Spending power erodes, and Fed may do more damage

Guess what? Your pocket has been picked.

I don’t mean your wallet, or even its contents. What I am referring to is the buying power of the money it contains.

The consumer price index (CPI) tells the story. As you know, it measures the change in prices of a fixed basket of goods and services that the typical household supposedly purchases every month. The recent trend of the CPI does not reveal much to worry about. In 2010, consumer prices rose a relatively benign 1.5%.

However, there is more to this story. For one thing, prices in the month of December alone rose a whopping 0.5%. That was the biggest monthly rise since June 2009. And the fact that most of the rise was traceable to an 8.5% jump in energy should not ameliorate our concerns, since we all use energy just like we all consume food. Besides food and energy, other items in the consumer’s basket went up as well, including health care, apparel and airline fares. Few items fell.

Longer term, the buck’s buying power has been shrinking for years – indeed, for decades. In just about every year, the value of the dollar has gotten smaller, the only difference being the rate of shrinkage. In some years it was faster, while in others it was slower.

This was brought into bold relief by a study released the other day by the American Institute for Economic Research (AEIR). It tracked consumer prices over the 20-year period 1990-2010.

During the past decade alone, AEIR calculates that the dollar has lost a thumping 20% of its purchasing power. Since 1990, the overall loss is nearly 30%. Most prices covered by the study rose, obviously some by more than others.

According to the AEIR, prices increased the most for items that were heavily influenced by government policies or subsidies. These included tobacco, up 378%, college tuition and fees, up 286%, and hospital, nursing-home and adult-day-care services, up 269%.

Many food items are heavily subsidized by Washington. Not surprisingly, most of these had larger-than-average price increases.

On the other hand, prices for apparel, toys, photographic equipment and various items for the home all decreased during this period. The products with the largest declines in prices from 1990-2010 were TV sets and personal computers – both down by 90%.

Needless to say, the AEIR report also takes aim at the Federal Reserve. It points out that since the Fed was created back in 1913, the dollar has lost more than 95% of its purchasing power. A big chunk of this decline, 70%, has occurred since 1978 – when the Fed was directed by law to conduct monetary policy with a goal that specifically included stable prices.

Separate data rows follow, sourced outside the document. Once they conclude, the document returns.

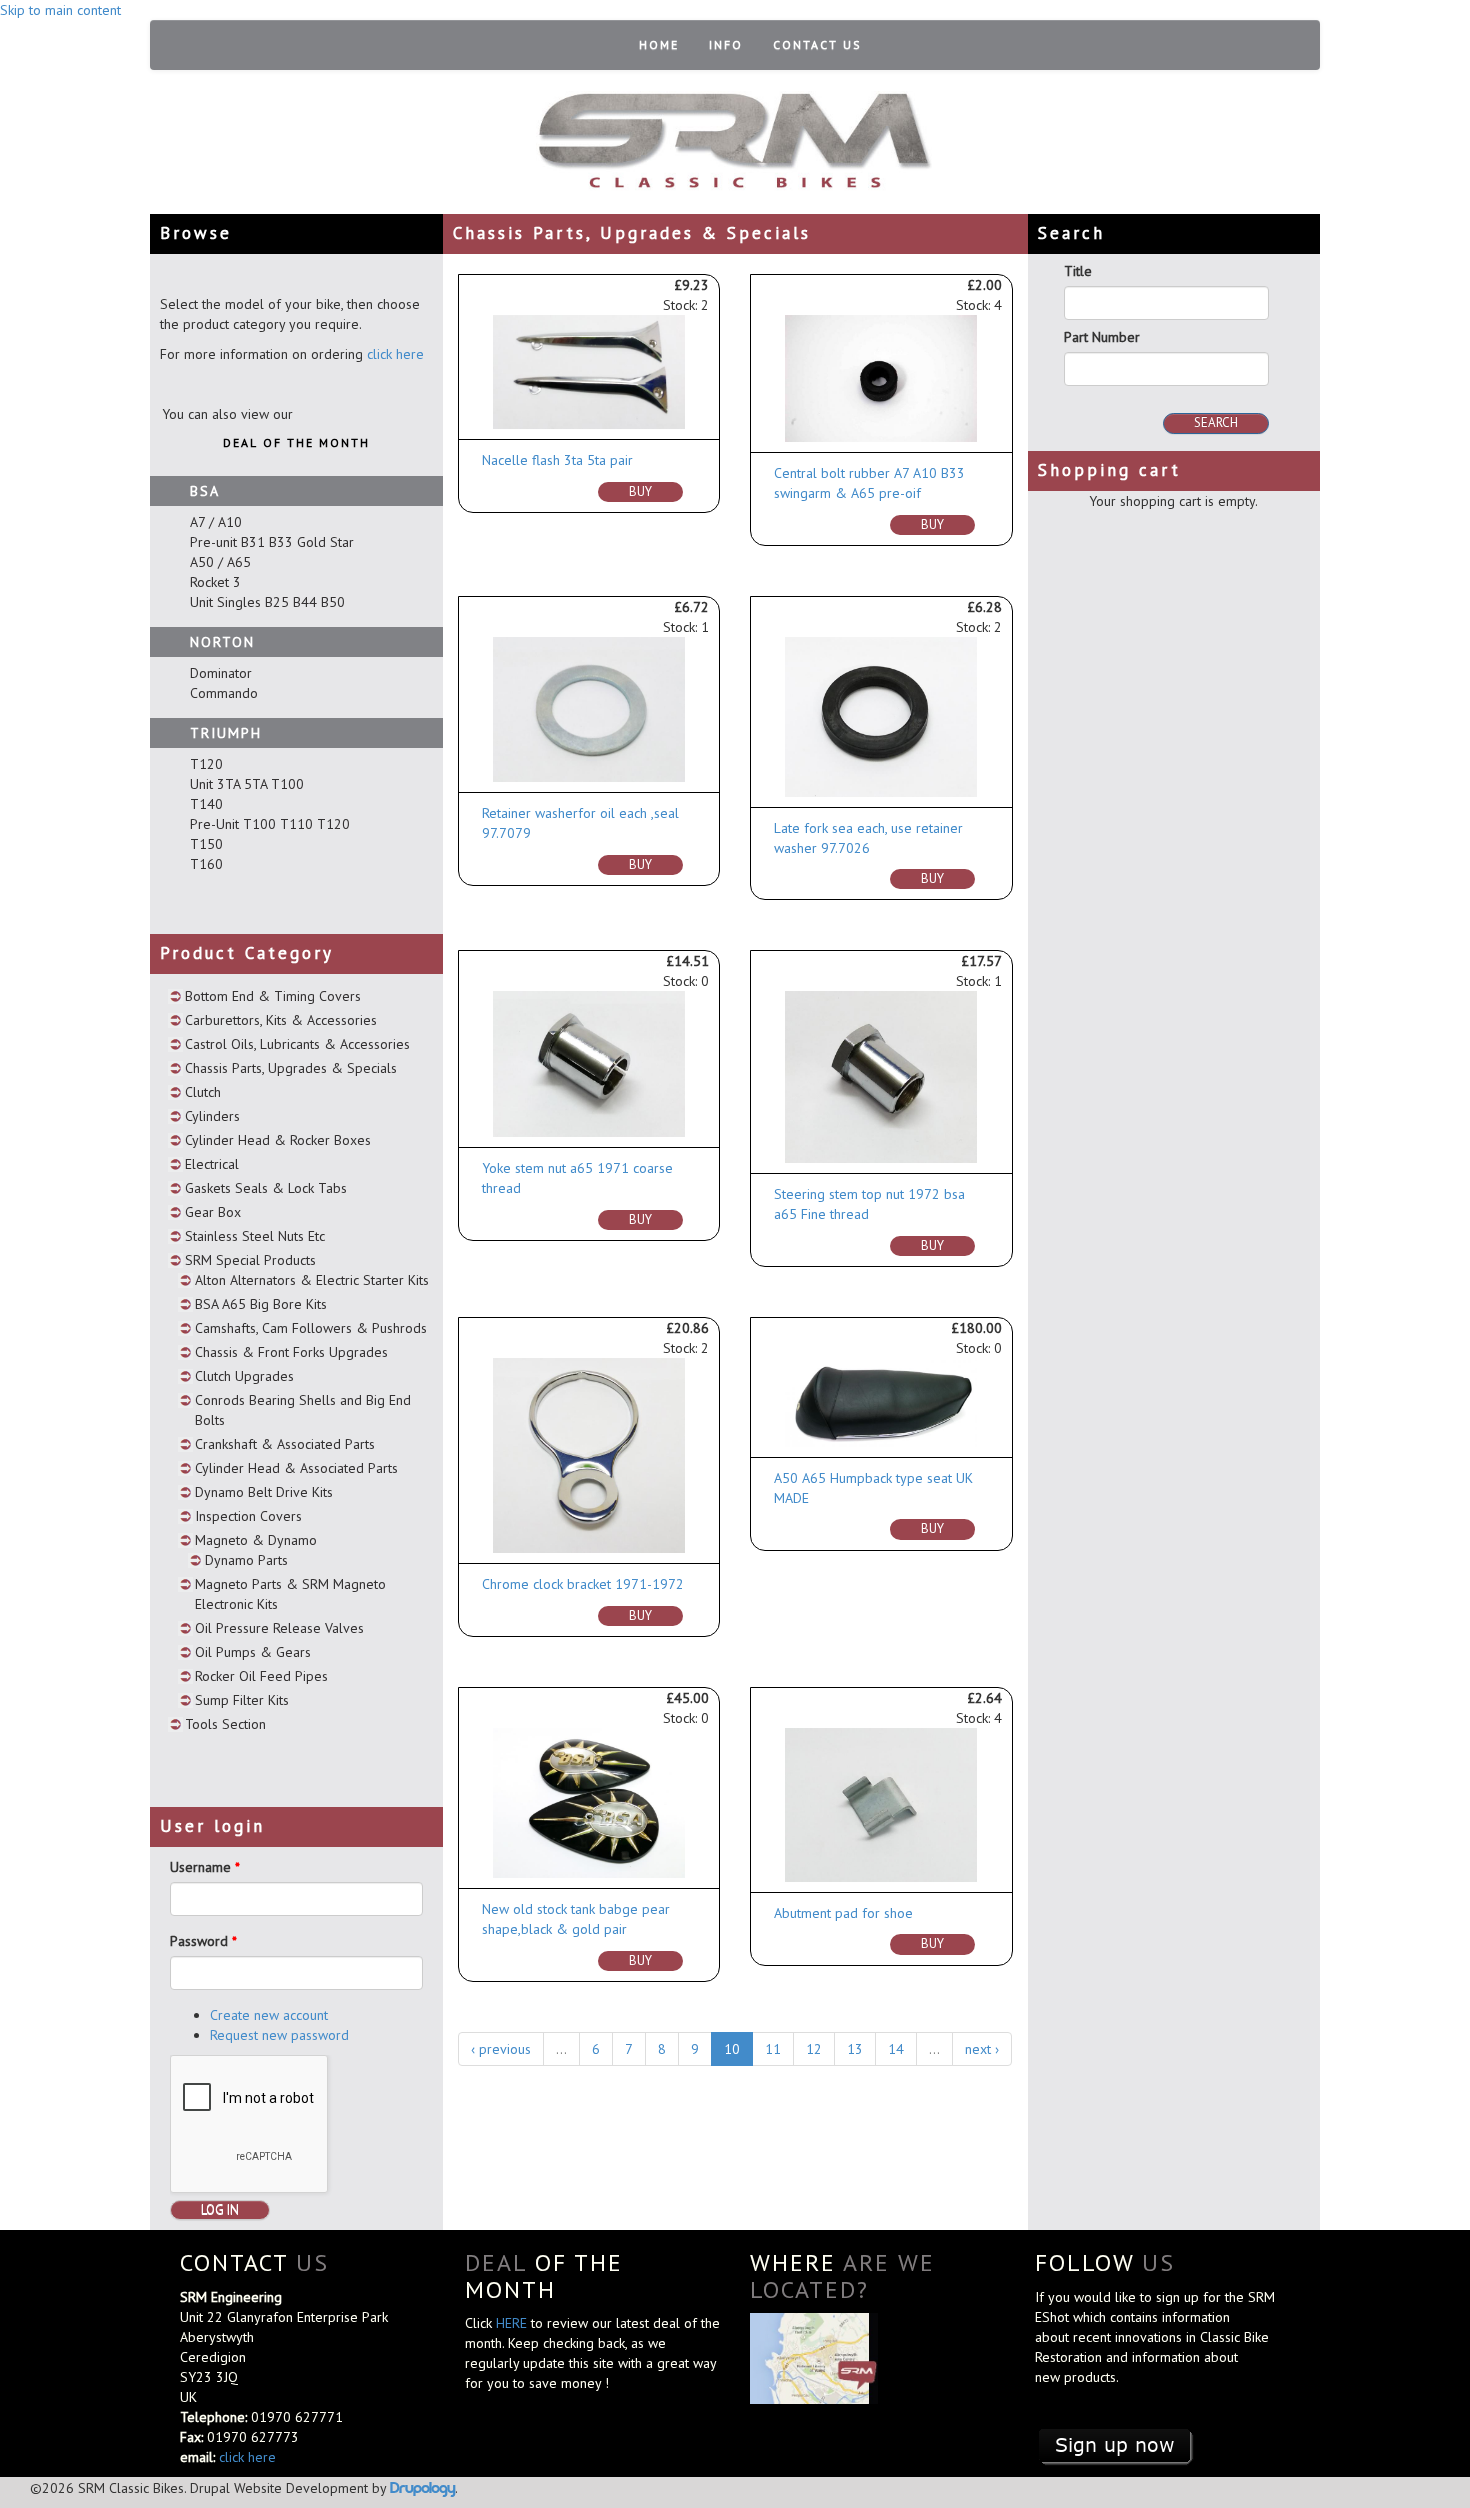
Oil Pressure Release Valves (279, 1628)
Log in (220, 2209)
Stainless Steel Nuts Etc (255, 1236)
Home (659, 44)
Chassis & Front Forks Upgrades (291, 1352)
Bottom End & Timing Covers (273, 996)
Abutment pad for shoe (843, 1913)
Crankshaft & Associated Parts (285, 1444)
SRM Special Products (250, 1260)
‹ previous (501, 2049)
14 (896, 2049)
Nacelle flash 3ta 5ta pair (557, 460)
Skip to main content (60, 10)
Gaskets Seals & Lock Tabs (266, 1188)
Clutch (203, 1092)
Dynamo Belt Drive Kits (264, 1492)
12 (814, 2049)
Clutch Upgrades (244, 1376)
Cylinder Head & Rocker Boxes (278, 1140)
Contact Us (817, 44)
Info (726, 44)
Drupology (422, 2487)
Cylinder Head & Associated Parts (296, 1468)
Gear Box (213, 1212)
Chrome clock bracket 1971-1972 (583, 1584)
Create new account (269, 2015)
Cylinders (212, 1116)
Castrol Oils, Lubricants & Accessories (297, 1044)
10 (732, 2049)
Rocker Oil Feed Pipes (261, 1676)
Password (203, 1941)
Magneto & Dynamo (256, 1540)
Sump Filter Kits (242, 1700)
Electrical (212, 1164)
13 (855, 2049)
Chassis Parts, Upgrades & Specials (291, 1068)
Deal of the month (296, 442)
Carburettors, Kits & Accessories (281, 1020)
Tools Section (225, 1724)
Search (1216, 422)
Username (205, 1867)
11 (773, 2049)
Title (1078, 271)
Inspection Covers (248, 1516)
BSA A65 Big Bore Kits (261, 1304)
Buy (640, 491)
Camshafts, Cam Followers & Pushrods (311, 1328)
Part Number (1102, 337)
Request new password (279, 2035)
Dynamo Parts (246, 1560)
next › (982, 2049)
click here (395, 354)
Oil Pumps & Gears (253, 1652)
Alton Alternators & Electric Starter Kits (312, 1280)
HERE (513, 2323)
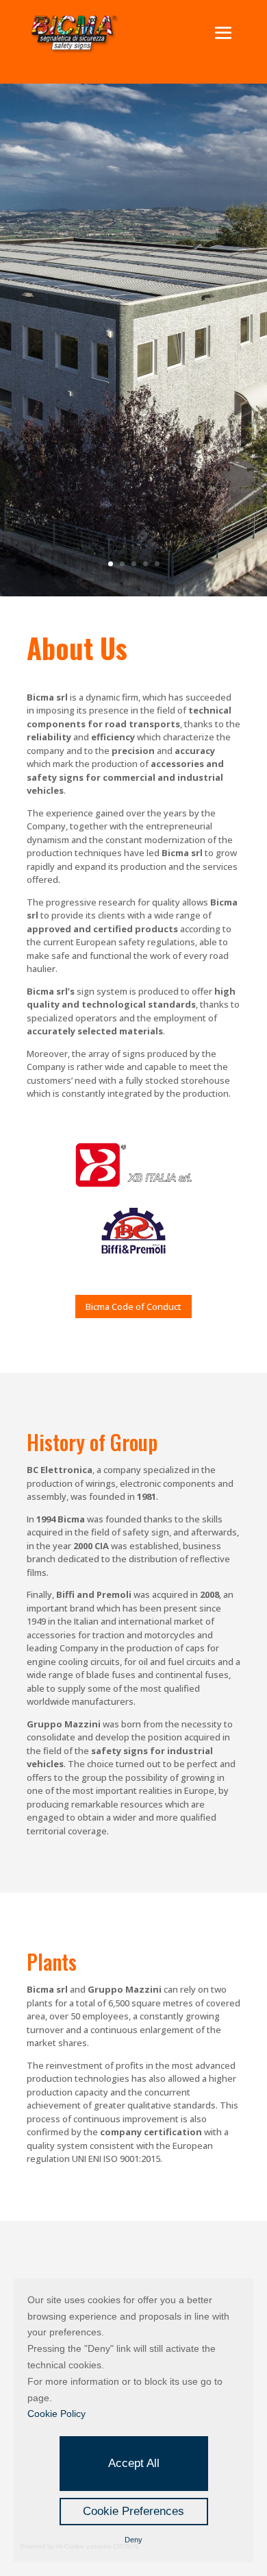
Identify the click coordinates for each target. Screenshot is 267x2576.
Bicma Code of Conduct (133, 1306)
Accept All (134, 2463)
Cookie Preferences (133, 2511)
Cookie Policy (56, 2413)
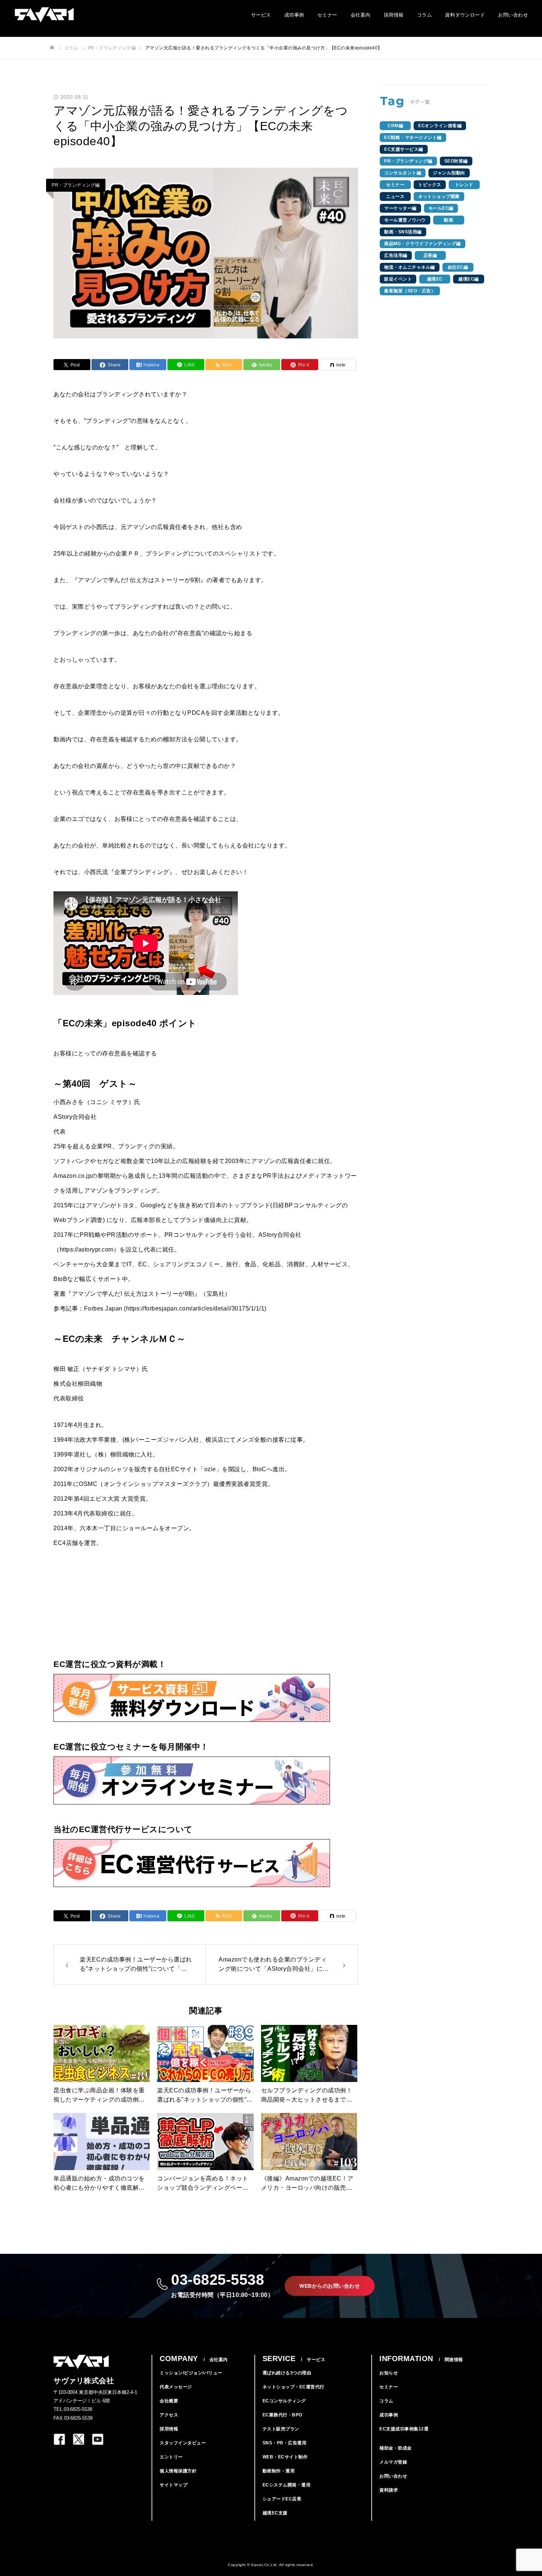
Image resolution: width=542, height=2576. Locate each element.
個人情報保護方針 (178, 2471)
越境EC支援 (275, 2513)
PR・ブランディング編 (76, 185)
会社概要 (169, 2400)
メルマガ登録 (393, 2462)
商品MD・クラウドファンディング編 (422, 243)
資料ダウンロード (465, 15)
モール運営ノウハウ (405, 220)
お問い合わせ (513, 15)
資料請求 (388, 2490)
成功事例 (294, 15)
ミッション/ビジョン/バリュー (191, 2372)
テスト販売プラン (281, 2428)
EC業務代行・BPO (282, 2414)
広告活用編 (395, 255)
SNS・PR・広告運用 (285, 2443)
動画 (448, 220)
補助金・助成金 (395, 2448)
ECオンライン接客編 (440, 125)
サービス (261, 15)
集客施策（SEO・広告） (409, 290)
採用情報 (394, 15)
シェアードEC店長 (282, 2499)
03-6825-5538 (222, 2285)
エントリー (171, 2457)
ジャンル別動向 (449, 172)
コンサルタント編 (402, 172)
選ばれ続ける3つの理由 (287, 2372)
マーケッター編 (400, 208)
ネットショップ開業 (439, 196)
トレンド (464, 184)
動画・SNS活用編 (403, 231)
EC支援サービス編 (403, 149)
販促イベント (398, 279)
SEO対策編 (456, 161)
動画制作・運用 (279, 2471)
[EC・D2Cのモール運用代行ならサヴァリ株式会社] (44, 14)
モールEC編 (441, 208)
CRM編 (395, 125)
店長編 (430, 255)
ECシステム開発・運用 (287, 2485)
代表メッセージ (176, 2386)
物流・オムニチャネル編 (409, 267)
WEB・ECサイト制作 (285, 2457)
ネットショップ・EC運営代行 (293, 2386)
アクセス (169, 2414)
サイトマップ (173, 2485)
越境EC (435, 279)
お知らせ (388, 2372)
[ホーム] (52, 47)
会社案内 (361, 15)
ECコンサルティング (284, 2400)
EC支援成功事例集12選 (403, 2428)
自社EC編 (458, 267)
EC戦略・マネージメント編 (413, 137)
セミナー (327, 15)
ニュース (395, 196)
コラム (424, 15)
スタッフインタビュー (183, 2443)
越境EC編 (468, 279)
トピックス (429, 184)
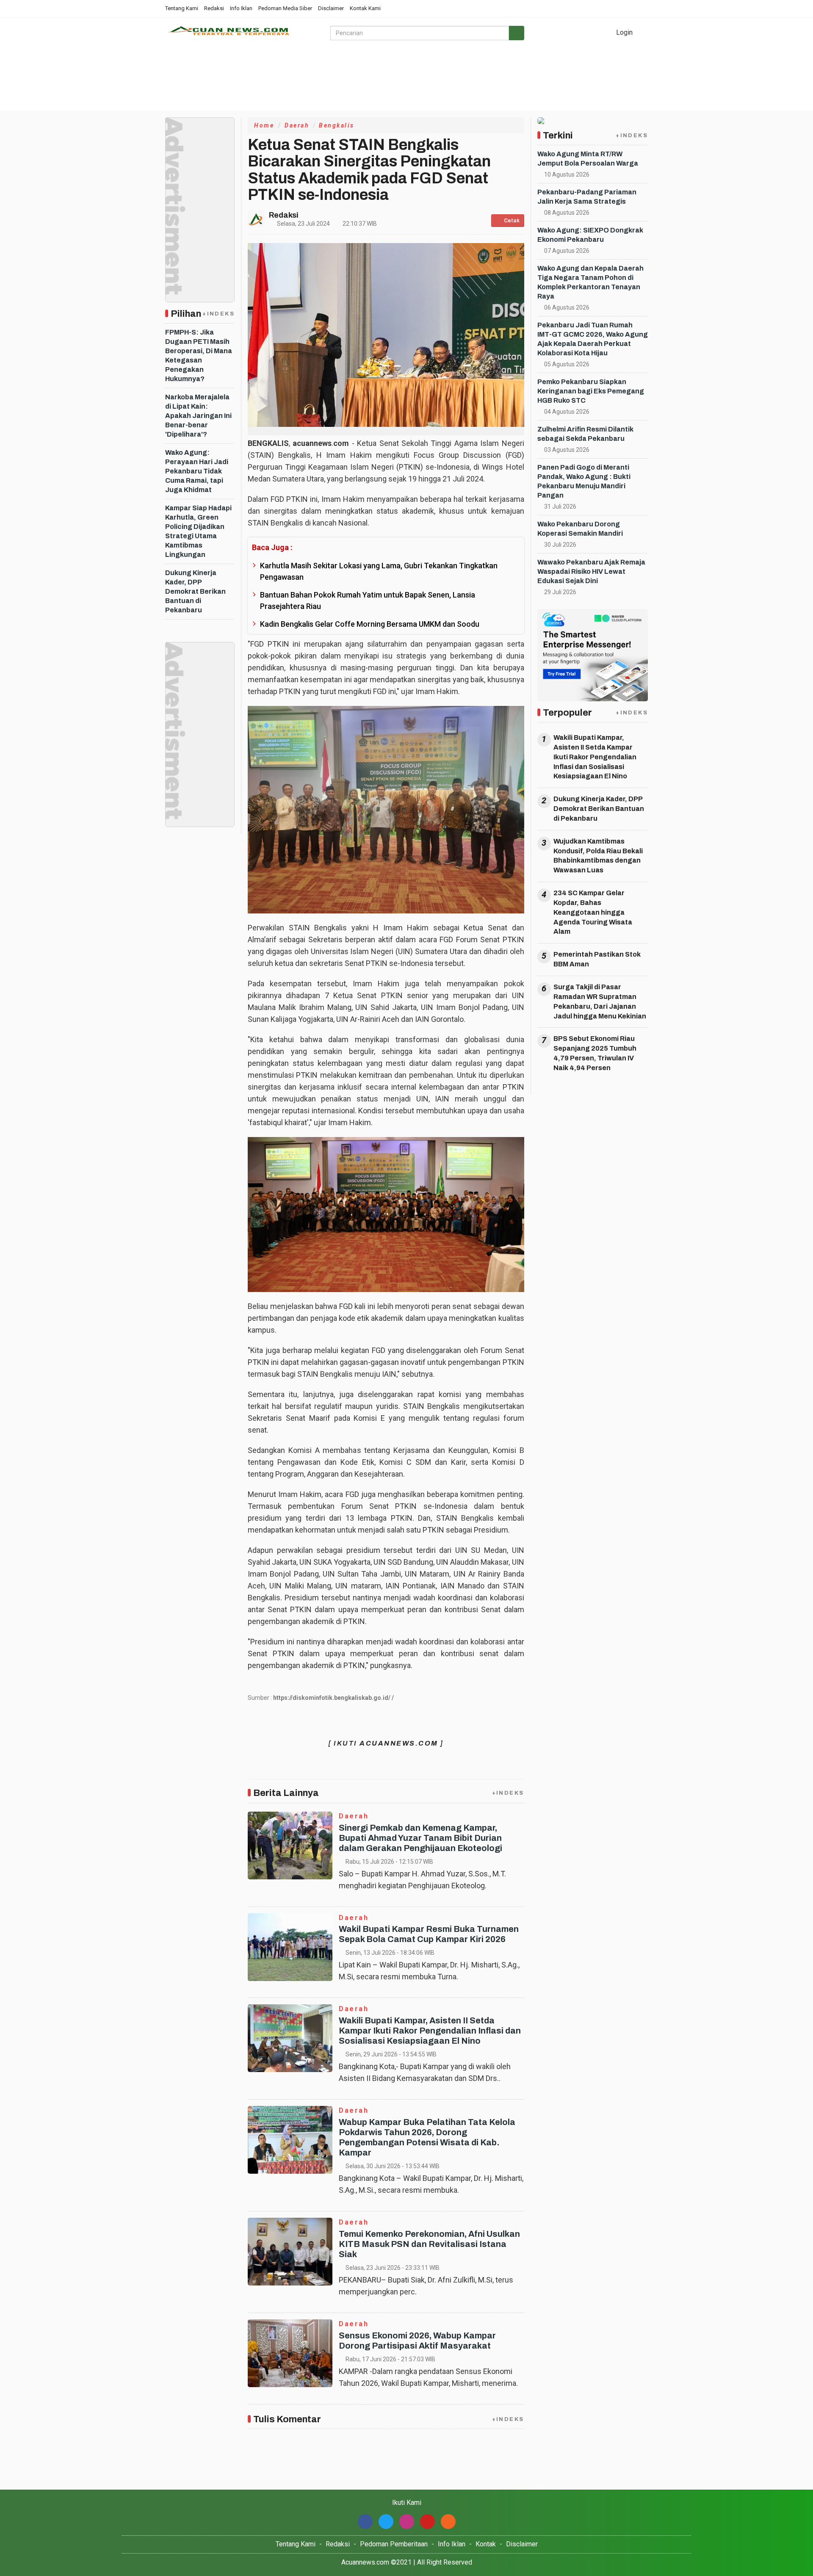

And as they say in show business, “you ain’t seen nothing yet.” The modern-day Fed has injected gobs of liquidity into the markets, which will turn into cash once the banks start lending. This will mean far more money in circulation than goods and services. This is a recipe for a new round of inflation if I ever saw one.

Since wages are no longer indexed to inflation, rising prices will hurt people’s buying power, thus depressing consumer spending – the last thing this economy needs.